The second source of Mother Earth's water loss is just the formation of minerals like serpentines incorporating hydrogen when magma reacts with water. When Pope and co-workers did the mathematics they concluded that oceans 3.8 Ga ago were more voluminous and that Mother Earth has lost 26% of its "light" water since then. Nowadays, however, both water leaks are less important than a trillion years ago for the chance of water reacting with magma is greatly reduced and the concentration of methane in today's upper atmosphere is much smaller than in Archaean times. We still lose 100 000 tons of hydrogen yearly diffusing into space. Does this mean that the Dutch no longer have to worry about rising oceans due to the melting of glaciers?

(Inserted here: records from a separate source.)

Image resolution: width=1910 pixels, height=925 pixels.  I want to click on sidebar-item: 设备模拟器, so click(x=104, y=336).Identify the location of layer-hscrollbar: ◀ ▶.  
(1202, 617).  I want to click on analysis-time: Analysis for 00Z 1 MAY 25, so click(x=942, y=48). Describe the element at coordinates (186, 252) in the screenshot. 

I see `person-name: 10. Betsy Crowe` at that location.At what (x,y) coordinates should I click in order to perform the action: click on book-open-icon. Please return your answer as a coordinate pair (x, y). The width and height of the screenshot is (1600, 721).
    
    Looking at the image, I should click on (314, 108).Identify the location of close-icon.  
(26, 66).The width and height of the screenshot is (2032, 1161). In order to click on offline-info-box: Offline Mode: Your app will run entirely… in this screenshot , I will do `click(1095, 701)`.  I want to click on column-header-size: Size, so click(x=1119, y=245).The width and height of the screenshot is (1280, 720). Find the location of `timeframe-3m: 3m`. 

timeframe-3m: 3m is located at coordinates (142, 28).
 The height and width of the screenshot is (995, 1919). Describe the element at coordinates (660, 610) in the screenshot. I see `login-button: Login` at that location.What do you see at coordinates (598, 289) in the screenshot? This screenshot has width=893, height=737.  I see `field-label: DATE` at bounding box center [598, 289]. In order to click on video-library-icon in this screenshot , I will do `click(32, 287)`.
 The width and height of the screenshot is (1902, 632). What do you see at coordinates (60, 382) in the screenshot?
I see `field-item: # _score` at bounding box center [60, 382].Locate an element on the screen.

In 2009 UAF researcher Sebastian H. Mernild and colleagues from the United States, the United Kingdom and Denmark discovered that from 1995 to 2007, overall precipitation on the Greenland ice sheet decreased while surface ablation – the combination of evaporation, melting and calving of the ice sheet – increased. According to Mernild’s new data, since 1995 the ice sheet lost an average of 265 cubic kilometers per year, which has contributed to about 0.7 millimeters per year in global sea level rise. Last year this prediction became obsolete because Eric Rignot and co-workers jointly of NASA’s Jet Propulsion Laboratory, Pasadena, Calif., and the University of California, Irvine, reported that Polar ice sheet mass loss is speeding up, on pace for 1 foot sea level rise by 2050. The authors conclude that, if current ice sheet melting rates continue for the next four decades, their cumulative loss could raise sea level by 15 centimeters (5.9 inches) by 2050. When this is added to the predicted sea level contribution of 8 centimeters (3.1 inches) from glacial ice caps and 9 centimeters (3.5 inches) from ocean thermal expansion, total sea level rise could reach 32 centimeters (12.6 inches).
Compare this prediction i.e. more than 5 mm rise of the ocean level per year with the loss of water by leakage which only amounts to a fraction of a millimeter per year.